Le temps passe, la tension atteint son apogée. Il ne reste
que deux heures, et le boulanger va fermer ses portes. Tout
d’un coup, il suspend la vente pour une dizaine de minutes.
Un moment durant lequel deux hommes sont venus transporter
une dizaine de sacs de farine. « Le prix d’une tonne de
farine subventionnée est de 16 L.E., transformée en pain,
elle ne rapporte que 10 L.E., alors qu’on la vend à 300 L.E.
au marché noir », explique un boulanger. Tout se passe très
rapidement, car les contrôleurs de l’Approvisionnement
peuvent venir à tout moment. Quelques clients achètent. Il
reste encore une soixantaine de clients, qui attendent
depuis des heures, sous le soleil. Ils sont surpris par la
déclaration du boulanger de fermer. Il n’est pas encore 14h.
La foule supplie le boulanger de lui produire plus de pain.
Mais, en vain. Il lui affirme que la quantité de la farine
que l’Etat lui a accordée est achevée. Ce qui soulève les
protestations de la foule. « On n’a pas les moyens d’acheter
le pain non subventionné, dont le prix varie entre 25 et 50
piastres la galette », souligne Ali Al-Mahdi, fonctionnaire.
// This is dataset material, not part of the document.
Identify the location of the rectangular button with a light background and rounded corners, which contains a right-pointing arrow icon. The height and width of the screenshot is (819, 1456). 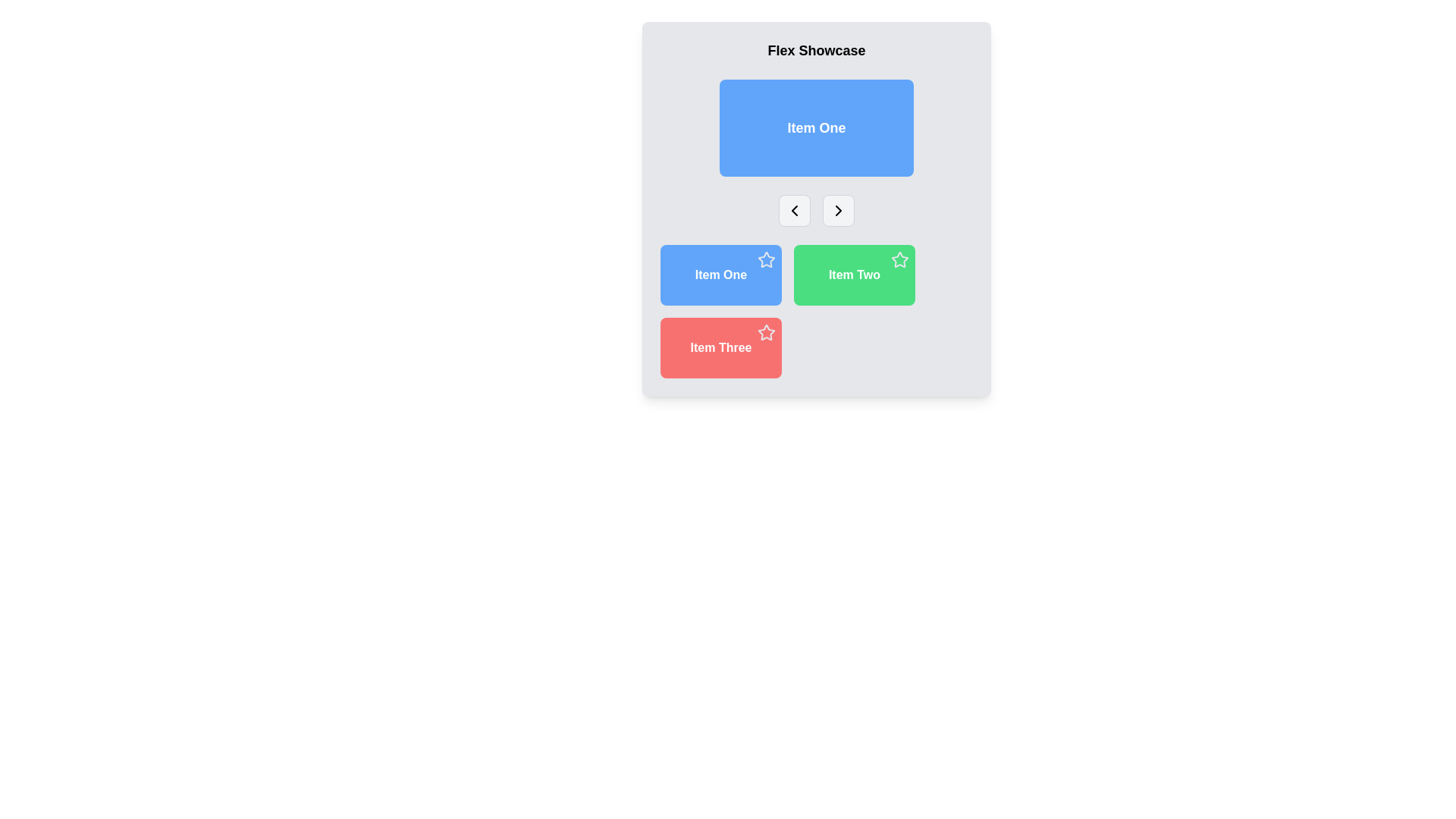
(837, 210).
Il gronde et commence à insulter le boulanger tout en
dénonçant l’absence de tout contrôle.
De vraies échauffourées
Les
bagarres devant les boulangeries de pain subventionné sont
devenues quotidiennes et font la une des journaux. Au moins
15 personnes qui tentaient d’acheter du pain sont mortes
dans plusieurs régions d’Egypte. Il y a encore quelques
jours, la police a été envoyée dans la banlieue de Hélouan,
au sud du Caire, pour empêcher que les funérailles de deux
jeunes hommes ne finissent en vendetta généralisée : les
deux victimes ont été tuées lors d’une bagarre pour le pain
qui a dégénéré en bataille rangée entre deux familles qui a
également fait 17 blessés.
A part ces heurts parfois meurtriers, des manifestations
sont aussi organisées. Au village de Kafr Hassan, dans le
gouvernorat de Gharbiya dans le Delta, 300 personnes ont
manifesté leur colère devant le siège de la direction de
l’approvisionnement contestant la pénurie du pain. A Kafr
Al-Cheikh, un citoyen qui n’arrivait pas à acheter du pain a
dressé un procès-verbal contre les responsables de
l’approvisionnement et les boulangers.
Cela fait plus de deux mois que la crise du pain
subventionné a commencé. Le pays assiste depuis le début de
l’année à une hausse des prix des produits de base,
notamment le riz et les pâtes. Les salaires n’ont pas
augmenté. Il devient de plus en plus difficile pour les gens
de survivre. Ils ont recours à acheter plus de galettes de
pain pour répondre aux besoins de leur famille, alors que la
quantité de la farine accordée par le gouvernement est
restée la même.
Le gouvernement s’explique
Le ministère de la Solidarité sociale nie le fait qu’une
faible subvention de la farine soit à l’origine de la crise.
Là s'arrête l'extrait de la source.